(Given entries begins)
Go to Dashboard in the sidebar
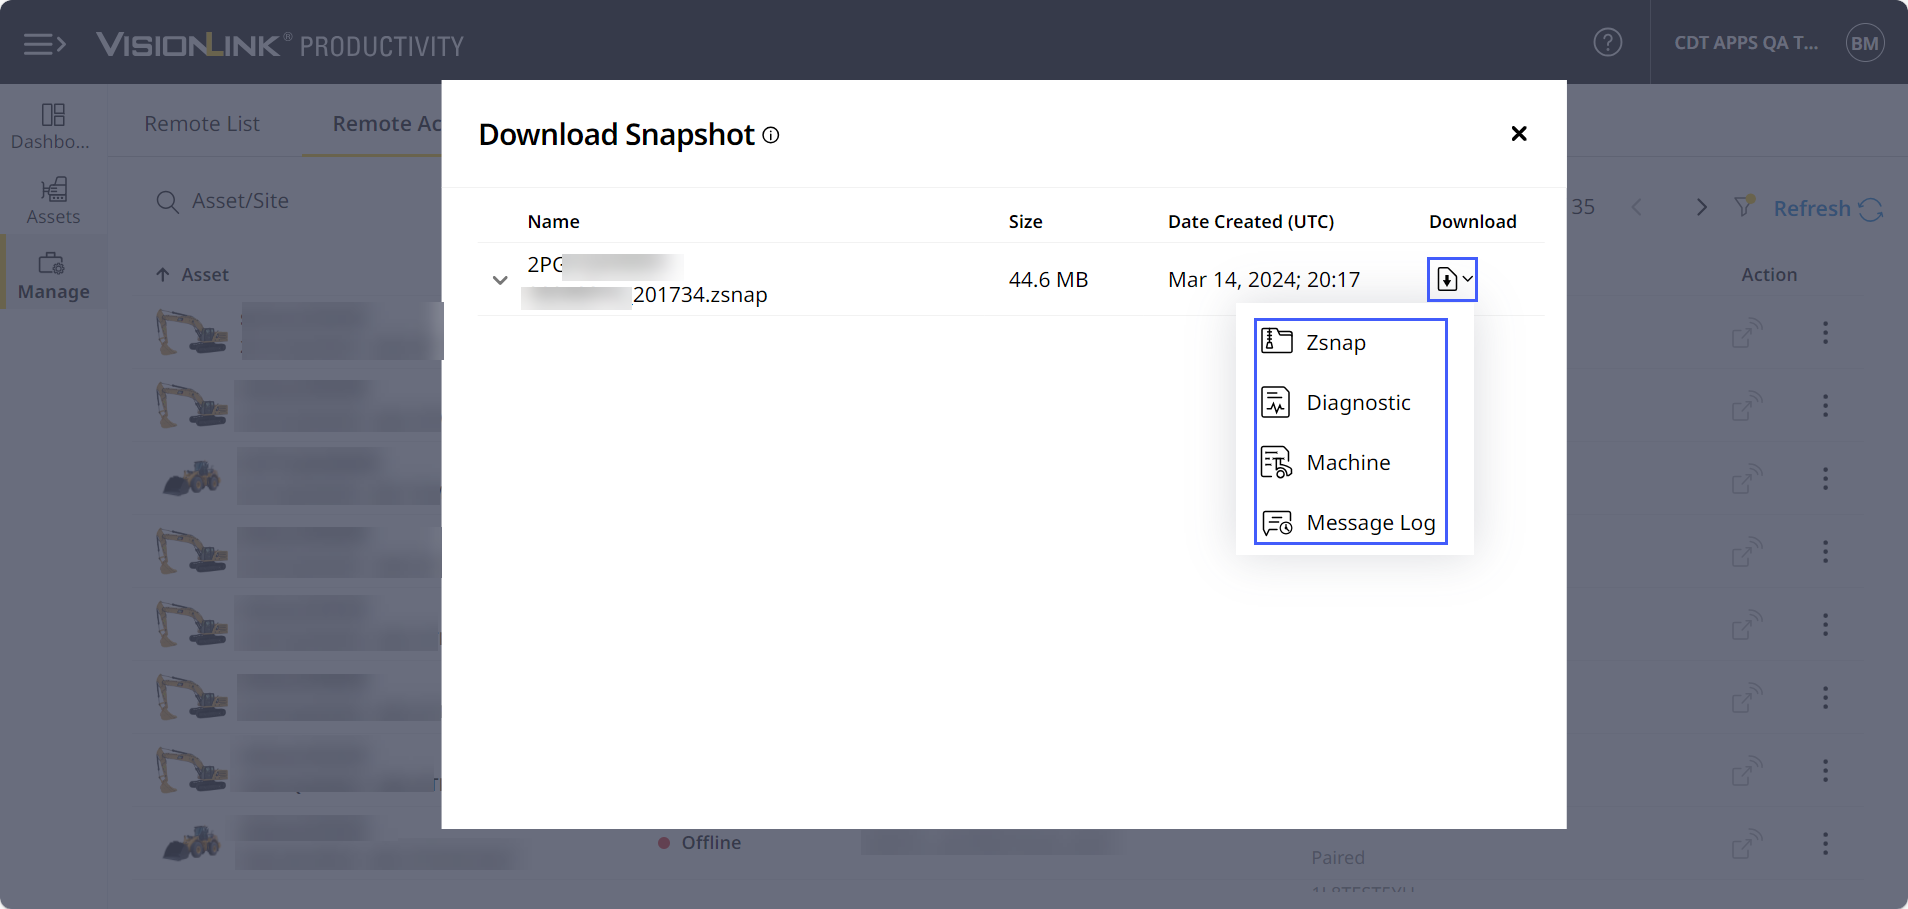Image resolution: width=1908 pixels, height=909 pixels. (53, 126)
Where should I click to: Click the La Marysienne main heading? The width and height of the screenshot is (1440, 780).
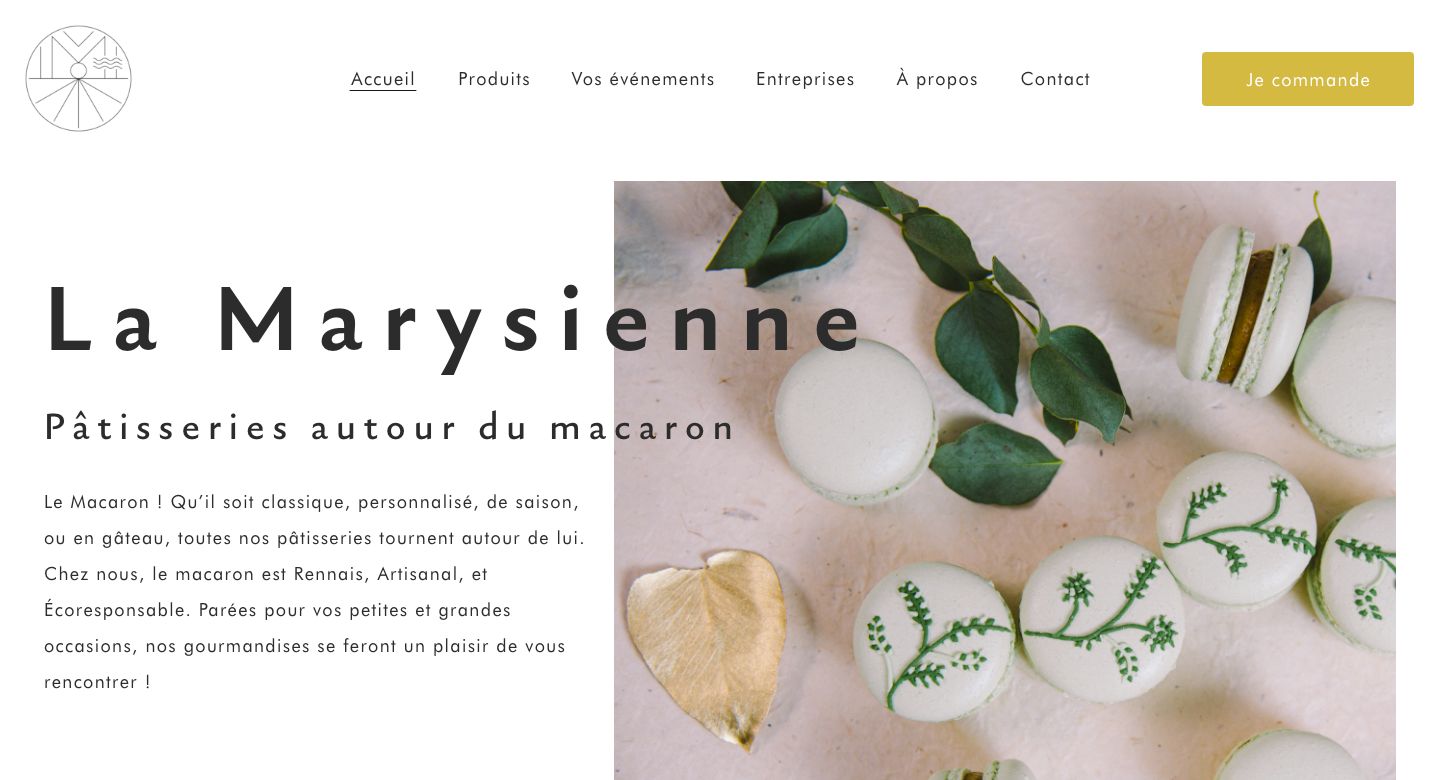tap(455, 320)
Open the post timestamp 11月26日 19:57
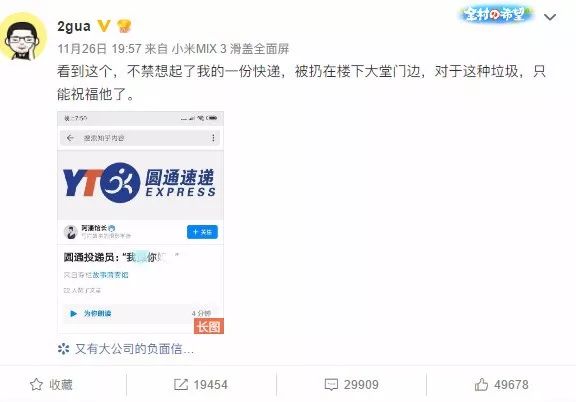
(Given entries ends)
This exercise calls for a verbatim output of the entries, pictures omitted.

Go to Dashboard in the sidebar
Image resolution: width=1908 pixels, height=909 pixels. (53, 126)
Where should I click to: Click the La Marysienne main heading? The width and height of the screenshot is (1440, 780).
tap(455, 320)
Open the post timestamp 11月26日 19:57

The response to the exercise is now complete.